Message par kolonel muller » 30 juin 2021 13:03

bub a écrit :
30 juin 2021 10:10
Grosso modo, l'analyse des paroles, de la structure des chansons et de la scansion sur le rythme punk de base montrent un je m'en foutisme des règles musicologiques et une approche DIY
WOW !!! Combien d'années de travail universitaire éreintant pour en arriver à une conclusion aussi fracassante ?? :lol:
Mon vrai nom c'est FRED :-)

Yanic

Re: que lisez-vous en ce moment ? - le retour -

Message par Yanic » 30 juin 2021 21:40

bub a écrit :
30 juin 2021 10:10
C'est un travail de thésard mal retranscris à la mode livre, ca sent la recherche documentaire avec des extraits de manuel utilisateur sur les logiciels utilisés (" J'utilise Ctrl D + Alt P pour accéder à l'information de tempo", le genre d'info crucial...)

■ **Consigne**
Recopiez mot pour mot le passage de la discussion de forum ci-dessus, en commençant à « Re: que lisez-vous » et en terminant à « genre d'info crucial...) ».

■ **Données fournies**
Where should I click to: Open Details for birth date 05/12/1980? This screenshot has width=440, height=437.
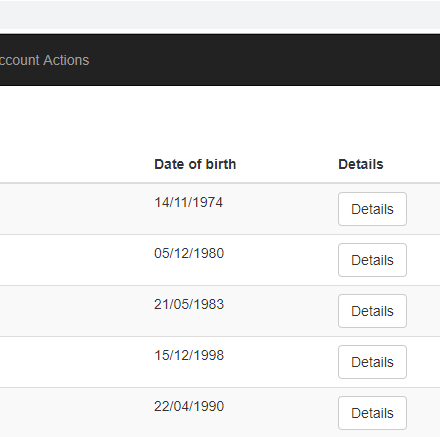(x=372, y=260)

* * *

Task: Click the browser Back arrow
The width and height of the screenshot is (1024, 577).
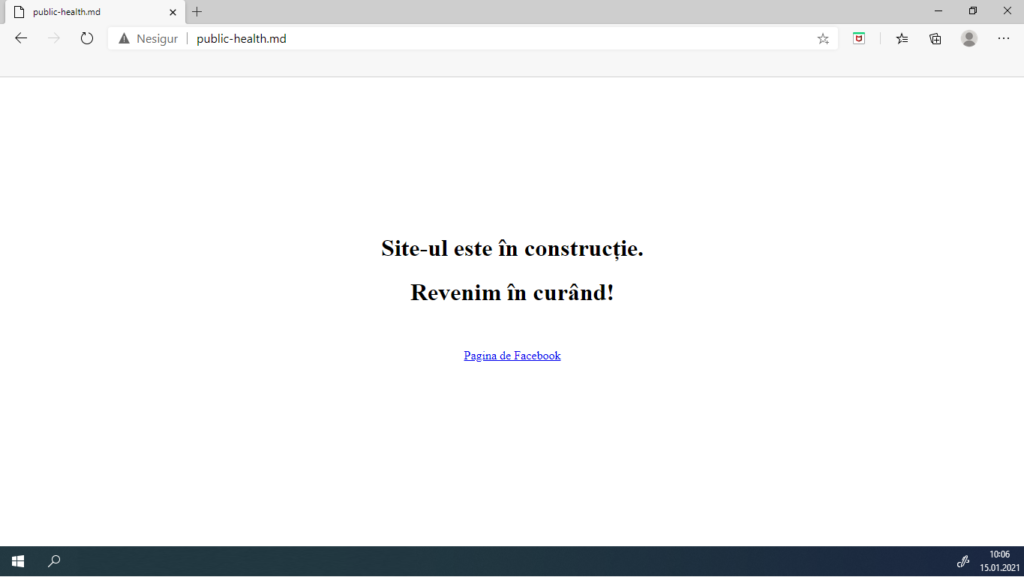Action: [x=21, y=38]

--

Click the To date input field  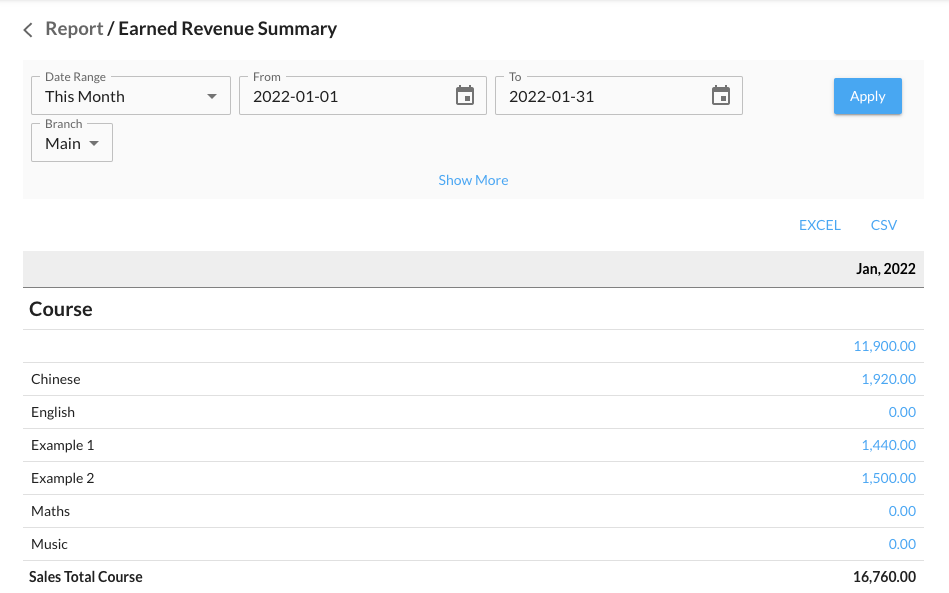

■ **Réponse attendue**
Re: que lisez-vous en ce moment ? - le retour -

Message par Yanic » 30 juin 2021 21:40

bub a écrit :
30 juin 2021 10:10
C'est un travail de thésard mal retranscris à la mode livre, ca sent la recherche documentaire avec des extraits de manuel utilisateur sur les logiciels utilisés (" J'utilise Ctrl D + Alt P pour accéder à l'information de tempo", le genre d'info crucial...)